Source extract ->
···

Milestone Systems

Lead Site Reliability Engineer - Infrastructure

Posted Yesterday

Be an Early Applicant

Remote or Hybrid

2 Locations

160K-180K Annually

Expert/Leader

Remote or Hybrid

2 Locations

160K-180K Annually

Expert/Leader

The Lead Site Reliability Engineer will oversee the reliability and scalability of the infrastructure, lead a team in operational execution, ensure best practices in SRE, and mentor senior engineers.

The summary above was generated by AI

We are seeking a Lead Site Reliability Engineer (Infrastructure) to join our fast-moving VSaaS engineering organization. This role carries responsibility for technical leadership and operational execution of the Infrastructure SRE team. You will own the reliability, scalability, and operability of our shared platform and production systems, while shaping how reliability engineering and SRE practices are applied across the organization and mentoring senior and staff engineers.

You will work closely with product engineering and platform teams to ensure a seamless developer experience, while setting standards, driving priorities, and leading by example during incidents and high-impact operational work. This role requires a strong technical background in cloud infrastructure, distributed systems, CI/CD, and GitOps, along with hands-on development experience in Golang and/or Python, to improve developer workflows, automation, and long-term system reliability.

This is a remote role in the United States.

Role Overview

Site Reliability Engineer - Infrastructure

The Infrastructure team provides leadership, direction, and accountability for platform architecture, system design, and end-to-end implementation to meet and exceed product non-functional requirements, including quality, security, reliability, availability, and performance. Site Reliability Engineers enable Product Development teams to ship features with reliable velocity by owning the stability, scalability, and operability of the underlying infrastructure and shared services.

···

Given material ->
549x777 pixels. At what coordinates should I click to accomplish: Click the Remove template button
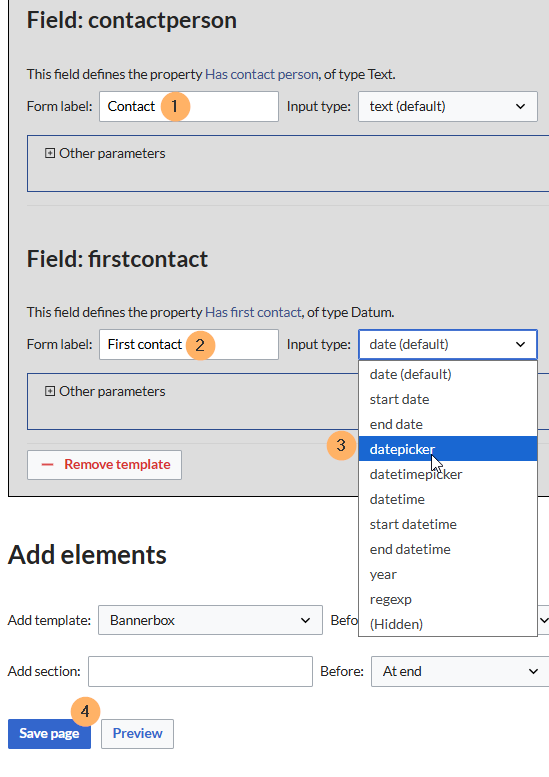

···

Given instruction 1 -> Check each statement against the job posting for the Lead Site Reliability Engineer and answer yes or no, quoting the words from the posting that decide it: (a) the position is a remote role in the United States; (b) the position calls for hands-on development experience in Java; (c) the lead will mentor senior and staff engineers.
Given instruction 2 -> Please carry on the Lead Site Reliability Engineer job posting from the point where it stops.
The lines are not needed for what follows.

Task answer 1 ->
(a) Yes: "This is a remote role in the United States."
(b) No: "hands-on development experience in Golang and/or Python"
(c) Yes: "mentoring senior and staff engineers"

Task answer 2 ->
What You Will Do:

As a Lead Site Reliability Engineer, you will:

Operate and evolve large-scale distributed systems, anticipating failure modes and proactively mitigating risks across production environments, while owning day-to-day production operations, including monitoring, alert triage, incident response, post-incident analysis, and critical incident coordination and documentation.

Lead the design, build, and implementation of automation, orchestration, and operational tooling to improve efficiency, reliability, signal-to-noise ratio, and reduce recurring issues, minimizing service-impacting events.

Set technical direction and influence platform strategy by defining platform architecture, system design, and documentation to guide development, testing, deployment, and long-term maintenance of complex distributed systems.

Establish and enforce standards, operational rigor, and best practices for deploying, monitoring, managing, and operating cloud-native and distributed infrastructure environments.

Lead the adoption and execution of modern CI/CD, GitOps, and cloud-native infrastructure practices, ensuring reliable, scalable, and traceable software and infrastructure releases.

Mentor and develop senior and staff engineers, reinforcing SRE principles, DevOps practices, accountability, and operational excellence across the Infrastructure SRE team.

Collaborate closely with product and engineering stakeholders, advocating for an SRE mindset and system-level thinking to maximize reliability, performance, availability, security, and scalability across shared platforms and services.

Other duties as assigned are absorbed into the above ownership and operational responsibilities.

What You Have:

10+ years of experience in site reliability engineering, infrastructure, or systems engineering, with deep ownership of large-scale production systems and demonstrated leadership of SRE or infrastructure teams, including setting technical direction and mentoring senior engineers.

Strong hands-on experience designing and building automation and operational tooling using Golang and/or Python, with expert-level proficiency in Linux/Unix systems, shell scripting, and production troubleshooting.

Advanced expertise in cloud-native and IaaS architectures, distributed systems, and container orchestration in production environments, including compliance, security, and network considerations.

Expertise in architecting modular Terraform frameworks and Infrastructure-as-code (IaC) design patterns.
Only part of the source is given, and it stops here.